* _Material supplied_:
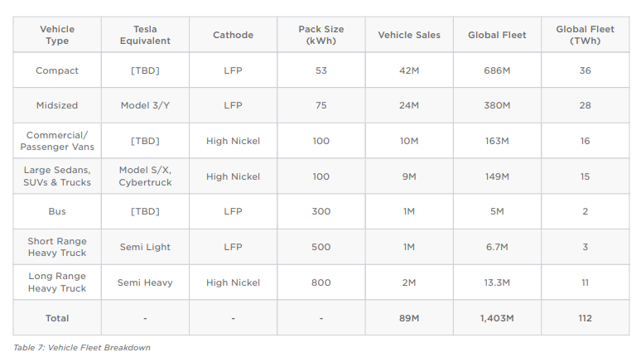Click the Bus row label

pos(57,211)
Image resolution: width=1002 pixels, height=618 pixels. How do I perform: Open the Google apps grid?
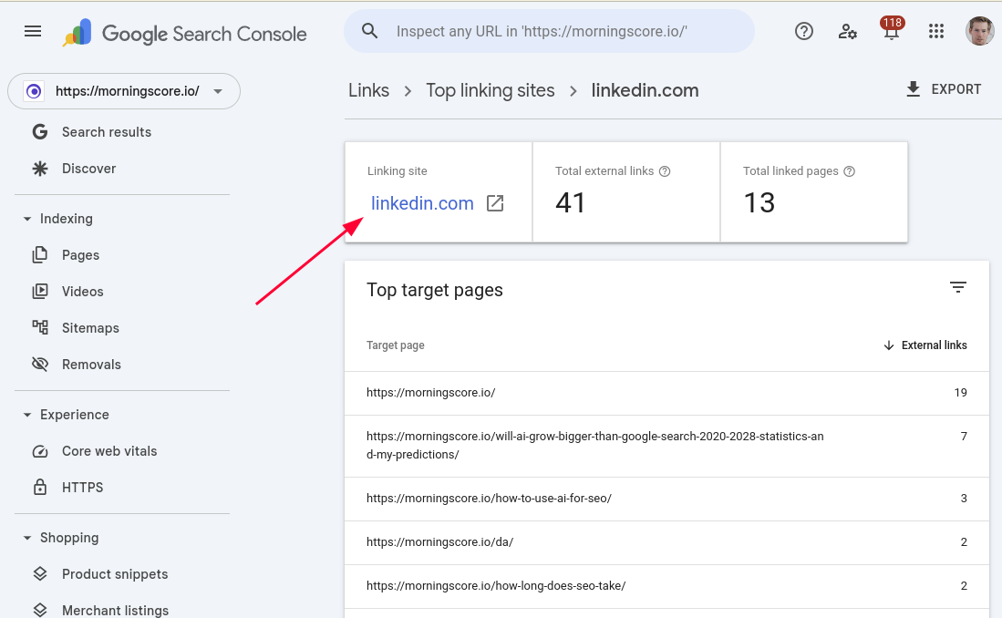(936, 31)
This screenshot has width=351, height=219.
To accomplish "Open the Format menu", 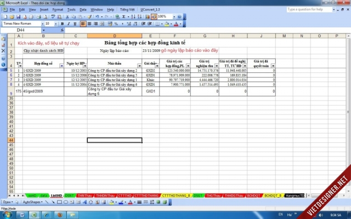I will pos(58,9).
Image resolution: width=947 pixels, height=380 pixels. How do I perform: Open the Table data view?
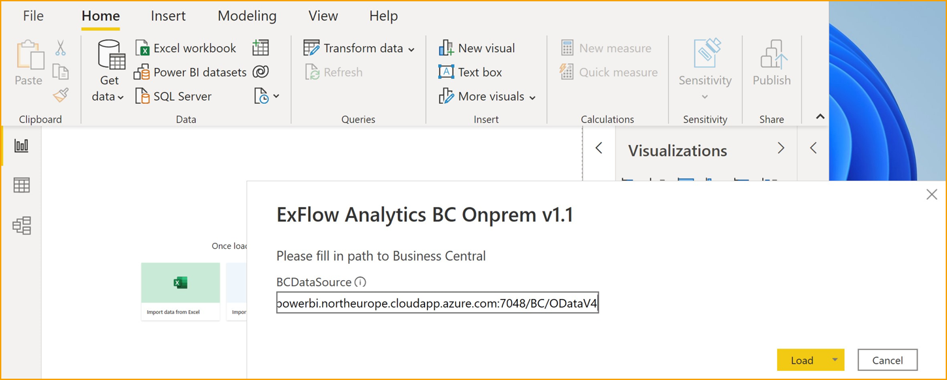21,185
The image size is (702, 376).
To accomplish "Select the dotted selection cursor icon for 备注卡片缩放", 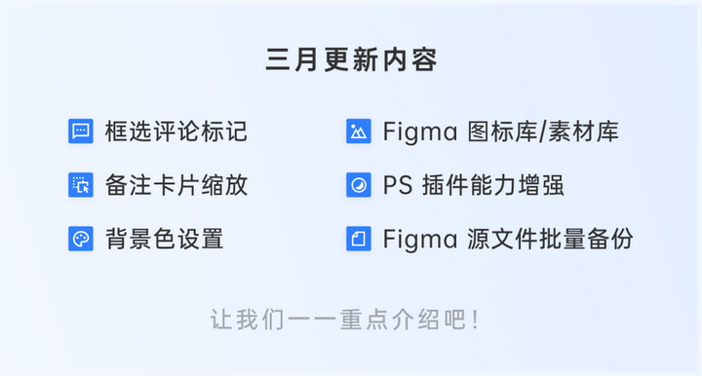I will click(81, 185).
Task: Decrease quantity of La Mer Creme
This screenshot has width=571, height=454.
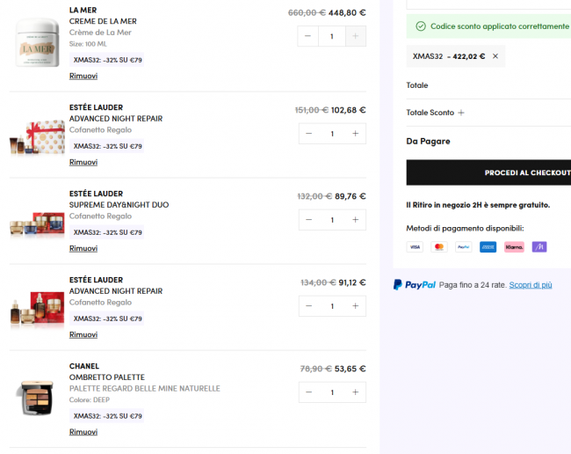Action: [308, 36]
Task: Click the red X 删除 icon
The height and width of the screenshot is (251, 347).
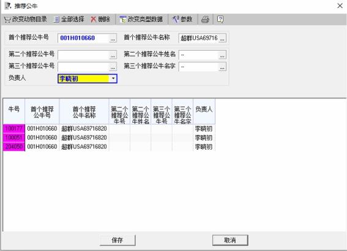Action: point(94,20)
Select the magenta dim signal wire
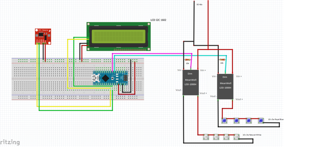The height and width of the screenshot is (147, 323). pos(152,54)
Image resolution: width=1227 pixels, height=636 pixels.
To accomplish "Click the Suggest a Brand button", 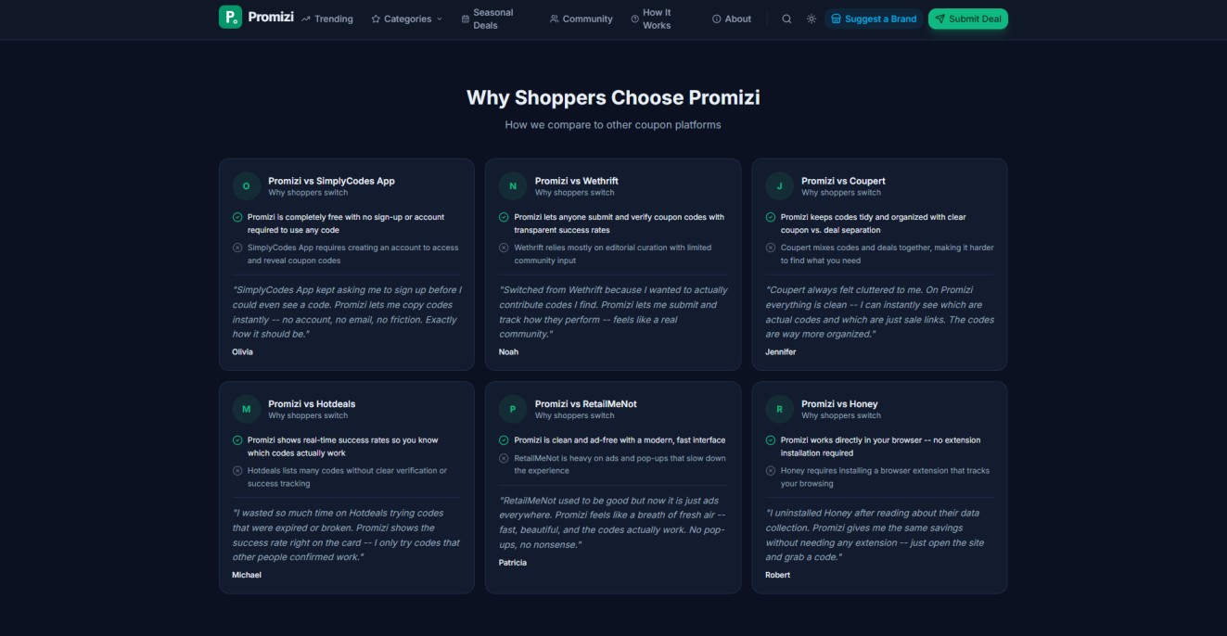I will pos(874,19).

* _Exercise goal_: Search the entries above for "Task". Show every line that has it.

* _Result_:
Task: Decrease quantity of La Mer Creme
Task: Click the red X 删除 icon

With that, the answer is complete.